- [Text extract]:
It still took out print ads in countries where its Facebook fan page's penetration wasn't as deep such as China, East Malaysia and Vietnam where it spent between RM200,000 and RM300,000 on offline media.
"That savings goes directly to the bottom line," said Tan, "and I can also use the money to hire more people in digital media. The beauty of digital is with analytics, I can check where the sales are coming from, something you can't do with offline media."
Of its more than 200,000 fans on Facebook, 47% are from Malaysia, 25% from Indonesia, 7% from Thailand, 3% from Hong Kong and 1% from UK. There are slightly more females, 51%, than males and the 18-35 age group accounts for 45% of fans.
Social media also serves as a good customer feedback channel. "We have 250 staff in our call centres," said Tan, "we can't keep adding more. This gives us a channel to listen to customers and respond. You have to be careful though, otherwise it could end up as a complaint centre."
Making social media work takes commitment from management and a desire to understand the channel. "You need a top down culture - all of us in management blog or tweet. Tony (Fernandes') blog is one of the most-followed CEO blogs. We have 25,000 Twitter followers," said Tan.
"When we started our interactive division, I called in the staff and asked them to educate me. I told them that if they wanted my support, they'd better teach me everything about it.
"It's all about people - you have to hire the right people who understand that world and get them to do it. Sometimes my staff tell me the language I use is wrong, that it's too formal.
"I am learning something everyday about social media. There's a lot of talk about it and there are lots of experts who tell you they can help you but I believe you really have to get involved in it yourself."
What social media has done is help AirAsia "build a community of "people who love AirAsia and people who love to travel", said Tan.

- [Data]:
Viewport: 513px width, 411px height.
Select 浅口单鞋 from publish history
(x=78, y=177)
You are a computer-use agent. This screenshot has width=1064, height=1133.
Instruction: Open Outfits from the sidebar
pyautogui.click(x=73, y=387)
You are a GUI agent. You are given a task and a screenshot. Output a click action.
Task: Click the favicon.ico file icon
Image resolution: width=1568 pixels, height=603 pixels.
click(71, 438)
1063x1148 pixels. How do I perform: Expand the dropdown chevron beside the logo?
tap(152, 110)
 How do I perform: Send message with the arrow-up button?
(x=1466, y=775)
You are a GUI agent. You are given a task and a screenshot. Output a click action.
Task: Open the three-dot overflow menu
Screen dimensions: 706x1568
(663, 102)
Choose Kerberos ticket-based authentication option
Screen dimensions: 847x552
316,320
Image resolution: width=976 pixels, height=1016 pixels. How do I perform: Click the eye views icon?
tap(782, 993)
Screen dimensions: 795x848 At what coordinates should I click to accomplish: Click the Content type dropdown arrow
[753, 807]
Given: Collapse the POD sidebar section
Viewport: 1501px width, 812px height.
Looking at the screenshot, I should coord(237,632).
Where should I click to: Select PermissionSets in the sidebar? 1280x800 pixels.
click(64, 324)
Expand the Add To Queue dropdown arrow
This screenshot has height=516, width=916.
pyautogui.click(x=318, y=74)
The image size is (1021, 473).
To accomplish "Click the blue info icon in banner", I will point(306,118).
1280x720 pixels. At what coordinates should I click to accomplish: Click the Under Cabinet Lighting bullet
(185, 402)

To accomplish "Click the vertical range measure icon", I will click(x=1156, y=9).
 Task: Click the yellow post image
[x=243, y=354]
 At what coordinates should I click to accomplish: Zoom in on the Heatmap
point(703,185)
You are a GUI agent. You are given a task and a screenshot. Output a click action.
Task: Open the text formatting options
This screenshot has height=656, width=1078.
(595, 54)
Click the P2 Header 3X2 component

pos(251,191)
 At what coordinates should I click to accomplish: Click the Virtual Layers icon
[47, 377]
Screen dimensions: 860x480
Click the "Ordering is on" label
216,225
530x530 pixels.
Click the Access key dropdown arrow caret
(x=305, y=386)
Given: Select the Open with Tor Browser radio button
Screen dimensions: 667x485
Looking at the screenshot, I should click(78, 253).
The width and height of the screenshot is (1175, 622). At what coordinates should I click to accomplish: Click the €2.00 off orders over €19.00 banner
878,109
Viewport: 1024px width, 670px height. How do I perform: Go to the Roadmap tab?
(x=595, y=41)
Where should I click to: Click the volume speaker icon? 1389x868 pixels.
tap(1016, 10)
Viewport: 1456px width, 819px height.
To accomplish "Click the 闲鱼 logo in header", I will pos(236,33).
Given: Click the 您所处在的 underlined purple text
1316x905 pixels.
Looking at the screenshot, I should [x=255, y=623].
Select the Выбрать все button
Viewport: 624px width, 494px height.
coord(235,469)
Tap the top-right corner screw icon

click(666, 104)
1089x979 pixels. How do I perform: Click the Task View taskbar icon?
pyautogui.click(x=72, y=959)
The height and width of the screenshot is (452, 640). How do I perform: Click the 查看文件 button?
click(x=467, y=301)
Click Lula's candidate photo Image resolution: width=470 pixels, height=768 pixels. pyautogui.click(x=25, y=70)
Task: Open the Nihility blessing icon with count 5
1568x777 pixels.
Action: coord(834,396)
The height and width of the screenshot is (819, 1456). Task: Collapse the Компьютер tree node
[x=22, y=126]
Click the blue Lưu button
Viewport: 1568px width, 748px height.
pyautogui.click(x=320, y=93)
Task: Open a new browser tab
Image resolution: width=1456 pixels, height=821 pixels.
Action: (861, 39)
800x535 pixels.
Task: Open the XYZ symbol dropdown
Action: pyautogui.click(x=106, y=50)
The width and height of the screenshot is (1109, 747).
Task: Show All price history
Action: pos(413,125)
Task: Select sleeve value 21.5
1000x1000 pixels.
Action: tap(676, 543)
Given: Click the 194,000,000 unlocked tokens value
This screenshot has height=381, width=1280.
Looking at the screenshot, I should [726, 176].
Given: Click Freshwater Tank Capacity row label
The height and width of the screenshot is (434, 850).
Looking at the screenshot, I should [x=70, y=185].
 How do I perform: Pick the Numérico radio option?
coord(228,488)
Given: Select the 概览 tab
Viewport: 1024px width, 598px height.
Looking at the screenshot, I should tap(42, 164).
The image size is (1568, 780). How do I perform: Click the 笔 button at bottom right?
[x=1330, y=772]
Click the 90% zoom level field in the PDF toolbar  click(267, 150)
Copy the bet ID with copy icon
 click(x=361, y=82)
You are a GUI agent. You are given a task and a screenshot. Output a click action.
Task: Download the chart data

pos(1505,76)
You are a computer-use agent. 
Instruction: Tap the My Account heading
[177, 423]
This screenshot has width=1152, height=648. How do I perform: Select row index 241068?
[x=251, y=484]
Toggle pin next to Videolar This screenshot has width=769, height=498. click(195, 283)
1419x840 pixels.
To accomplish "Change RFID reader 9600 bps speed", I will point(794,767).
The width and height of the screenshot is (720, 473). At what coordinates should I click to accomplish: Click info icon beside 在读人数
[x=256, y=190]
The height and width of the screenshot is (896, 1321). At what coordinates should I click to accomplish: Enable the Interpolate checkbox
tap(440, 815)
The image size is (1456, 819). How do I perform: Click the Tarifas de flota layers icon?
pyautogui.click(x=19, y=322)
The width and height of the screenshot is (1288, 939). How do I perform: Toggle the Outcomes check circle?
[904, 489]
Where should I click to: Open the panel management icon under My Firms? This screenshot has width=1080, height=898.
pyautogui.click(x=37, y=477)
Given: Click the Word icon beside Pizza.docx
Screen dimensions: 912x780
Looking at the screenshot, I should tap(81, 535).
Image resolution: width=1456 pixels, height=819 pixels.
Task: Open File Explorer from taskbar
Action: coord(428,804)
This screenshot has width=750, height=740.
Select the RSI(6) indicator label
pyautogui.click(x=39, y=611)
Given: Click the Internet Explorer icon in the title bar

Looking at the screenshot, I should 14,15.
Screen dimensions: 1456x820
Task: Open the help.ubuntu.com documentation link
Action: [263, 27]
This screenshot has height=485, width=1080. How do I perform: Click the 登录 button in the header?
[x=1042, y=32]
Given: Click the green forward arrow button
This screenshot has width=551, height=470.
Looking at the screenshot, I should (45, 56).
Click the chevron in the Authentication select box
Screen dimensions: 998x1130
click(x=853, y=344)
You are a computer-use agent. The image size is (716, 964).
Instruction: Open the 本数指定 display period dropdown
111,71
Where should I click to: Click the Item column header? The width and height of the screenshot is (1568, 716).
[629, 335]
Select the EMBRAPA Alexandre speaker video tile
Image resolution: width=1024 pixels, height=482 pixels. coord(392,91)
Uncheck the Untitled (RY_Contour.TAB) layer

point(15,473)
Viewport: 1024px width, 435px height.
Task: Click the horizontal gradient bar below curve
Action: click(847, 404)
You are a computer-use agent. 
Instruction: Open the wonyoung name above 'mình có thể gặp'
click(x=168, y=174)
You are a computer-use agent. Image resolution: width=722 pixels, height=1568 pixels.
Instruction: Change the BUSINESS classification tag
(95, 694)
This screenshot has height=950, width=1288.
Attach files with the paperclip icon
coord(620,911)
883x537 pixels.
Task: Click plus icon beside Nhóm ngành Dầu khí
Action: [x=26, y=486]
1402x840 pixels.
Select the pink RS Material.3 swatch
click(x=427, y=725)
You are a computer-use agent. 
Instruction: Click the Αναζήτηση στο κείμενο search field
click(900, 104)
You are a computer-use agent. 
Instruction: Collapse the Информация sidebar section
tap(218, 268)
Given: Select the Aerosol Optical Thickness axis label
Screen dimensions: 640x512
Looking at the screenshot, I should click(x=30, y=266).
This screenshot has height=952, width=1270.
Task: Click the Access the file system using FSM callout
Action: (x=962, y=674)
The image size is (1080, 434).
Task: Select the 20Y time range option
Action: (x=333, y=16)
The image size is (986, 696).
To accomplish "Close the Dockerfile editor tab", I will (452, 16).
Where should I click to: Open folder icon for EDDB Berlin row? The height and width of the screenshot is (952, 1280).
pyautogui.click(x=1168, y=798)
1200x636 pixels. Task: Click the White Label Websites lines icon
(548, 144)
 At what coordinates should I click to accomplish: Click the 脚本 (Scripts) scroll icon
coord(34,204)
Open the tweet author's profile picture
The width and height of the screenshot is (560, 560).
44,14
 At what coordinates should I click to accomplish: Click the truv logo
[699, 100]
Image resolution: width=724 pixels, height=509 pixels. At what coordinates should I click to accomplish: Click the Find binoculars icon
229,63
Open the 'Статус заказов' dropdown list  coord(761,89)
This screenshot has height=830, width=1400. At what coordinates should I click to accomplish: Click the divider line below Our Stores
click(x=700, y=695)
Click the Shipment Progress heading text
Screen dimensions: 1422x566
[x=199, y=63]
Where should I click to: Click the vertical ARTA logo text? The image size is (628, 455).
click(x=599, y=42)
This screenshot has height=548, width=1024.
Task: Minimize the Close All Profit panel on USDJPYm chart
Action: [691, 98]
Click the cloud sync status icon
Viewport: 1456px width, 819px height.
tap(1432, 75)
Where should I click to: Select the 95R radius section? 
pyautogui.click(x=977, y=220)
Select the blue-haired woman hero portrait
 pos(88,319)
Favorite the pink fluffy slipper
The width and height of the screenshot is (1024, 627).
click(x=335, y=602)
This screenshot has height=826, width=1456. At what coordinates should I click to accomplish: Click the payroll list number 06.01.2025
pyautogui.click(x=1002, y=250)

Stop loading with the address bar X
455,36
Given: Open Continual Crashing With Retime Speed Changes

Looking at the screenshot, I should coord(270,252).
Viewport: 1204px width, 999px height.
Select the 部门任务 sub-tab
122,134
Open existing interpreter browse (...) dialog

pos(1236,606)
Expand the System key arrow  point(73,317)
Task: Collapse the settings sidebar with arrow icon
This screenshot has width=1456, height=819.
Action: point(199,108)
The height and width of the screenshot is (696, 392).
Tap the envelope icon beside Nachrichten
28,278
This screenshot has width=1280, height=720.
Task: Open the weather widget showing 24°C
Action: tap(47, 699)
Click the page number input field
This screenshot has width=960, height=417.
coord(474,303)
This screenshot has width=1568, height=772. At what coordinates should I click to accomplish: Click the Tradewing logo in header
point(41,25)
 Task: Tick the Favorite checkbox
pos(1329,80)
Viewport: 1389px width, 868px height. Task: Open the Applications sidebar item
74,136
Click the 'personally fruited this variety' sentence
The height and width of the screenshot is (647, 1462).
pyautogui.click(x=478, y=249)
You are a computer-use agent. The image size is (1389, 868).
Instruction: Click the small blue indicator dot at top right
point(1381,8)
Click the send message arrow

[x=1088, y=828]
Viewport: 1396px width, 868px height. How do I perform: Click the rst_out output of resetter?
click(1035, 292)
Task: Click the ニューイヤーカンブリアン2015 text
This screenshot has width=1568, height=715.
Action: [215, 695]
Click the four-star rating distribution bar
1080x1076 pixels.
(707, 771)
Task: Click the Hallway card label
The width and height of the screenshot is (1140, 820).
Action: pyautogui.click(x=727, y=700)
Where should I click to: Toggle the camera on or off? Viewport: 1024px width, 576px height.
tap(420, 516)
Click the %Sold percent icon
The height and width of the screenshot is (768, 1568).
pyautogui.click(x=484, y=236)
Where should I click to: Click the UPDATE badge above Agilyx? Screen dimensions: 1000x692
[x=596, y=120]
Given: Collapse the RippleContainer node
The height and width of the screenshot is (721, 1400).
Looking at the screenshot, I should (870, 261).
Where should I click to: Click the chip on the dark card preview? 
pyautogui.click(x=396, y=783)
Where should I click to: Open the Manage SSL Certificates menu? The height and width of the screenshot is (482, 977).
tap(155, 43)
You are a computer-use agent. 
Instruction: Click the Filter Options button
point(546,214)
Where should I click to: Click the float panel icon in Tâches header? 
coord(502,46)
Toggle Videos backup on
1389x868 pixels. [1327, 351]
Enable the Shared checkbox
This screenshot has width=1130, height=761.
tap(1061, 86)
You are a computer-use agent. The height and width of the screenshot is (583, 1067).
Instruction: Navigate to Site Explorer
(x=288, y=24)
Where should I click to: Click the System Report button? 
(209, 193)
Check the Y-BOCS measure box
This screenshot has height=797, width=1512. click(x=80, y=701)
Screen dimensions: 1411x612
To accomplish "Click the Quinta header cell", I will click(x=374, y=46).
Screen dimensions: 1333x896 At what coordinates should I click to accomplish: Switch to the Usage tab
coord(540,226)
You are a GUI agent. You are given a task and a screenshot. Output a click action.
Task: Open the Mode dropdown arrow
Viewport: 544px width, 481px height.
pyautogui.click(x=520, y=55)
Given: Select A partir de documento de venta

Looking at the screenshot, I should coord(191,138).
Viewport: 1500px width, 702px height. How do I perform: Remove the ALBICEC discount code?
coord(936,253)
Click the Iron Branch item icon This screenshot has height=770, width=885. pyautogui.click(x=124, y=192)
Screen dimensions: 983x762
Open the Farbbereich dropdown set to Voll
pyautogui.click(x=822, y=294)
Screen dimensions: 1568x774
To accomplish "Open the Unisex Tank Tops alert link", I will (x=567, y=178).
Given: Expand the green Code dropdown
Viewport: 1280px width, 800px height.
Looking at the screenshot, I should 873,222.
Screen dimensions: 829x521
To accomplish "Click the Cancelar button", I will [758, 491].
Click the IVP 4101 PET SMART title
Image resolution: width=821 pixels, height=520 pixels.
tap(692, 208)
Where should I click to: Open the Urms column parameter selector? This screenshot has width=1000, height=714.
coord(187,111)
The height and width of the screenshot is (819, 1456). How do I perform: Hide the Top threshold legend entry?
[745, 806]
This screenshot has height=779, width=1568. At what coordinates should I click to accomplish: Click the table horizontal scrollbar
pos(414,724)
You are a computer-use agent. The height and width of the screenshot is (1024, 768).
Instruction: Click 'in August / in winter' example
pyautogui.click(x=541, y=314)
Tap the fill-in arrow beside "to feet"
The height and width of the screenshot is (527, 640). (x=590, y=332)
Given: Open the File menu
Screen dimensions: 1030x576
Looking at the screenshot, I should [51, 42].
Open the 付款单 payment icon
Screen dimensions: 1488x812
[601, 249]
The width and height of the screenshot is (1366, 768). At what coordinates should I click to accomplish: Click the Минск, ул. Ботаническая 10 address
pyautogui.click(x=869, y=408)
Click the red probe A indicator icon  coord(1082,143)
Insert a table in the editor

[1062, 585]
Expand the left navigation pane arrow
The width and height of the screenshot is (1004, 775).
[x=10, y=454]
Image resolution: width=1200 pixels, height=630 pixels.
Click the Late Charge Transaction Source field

- [Actions to take]:
- a) According to the AirAsia social media text, what share of the company's Facebook fans are from Indonesia?
- b) Please reproduce the part of the AirAsia social media text between "Of its more" and "45% of fans.", inclusive.

- [Final answers]:
- a) 25%

- b)
Of its more than 200,000 fans on Facebook, 47% are from Malaysia, 25% from Indonesia, 7% from Thailand, 3% from Hong Kong and 1% from UK. There are slightly more females, 51%, than males and the 18-35 age group accounts for 45% of fans.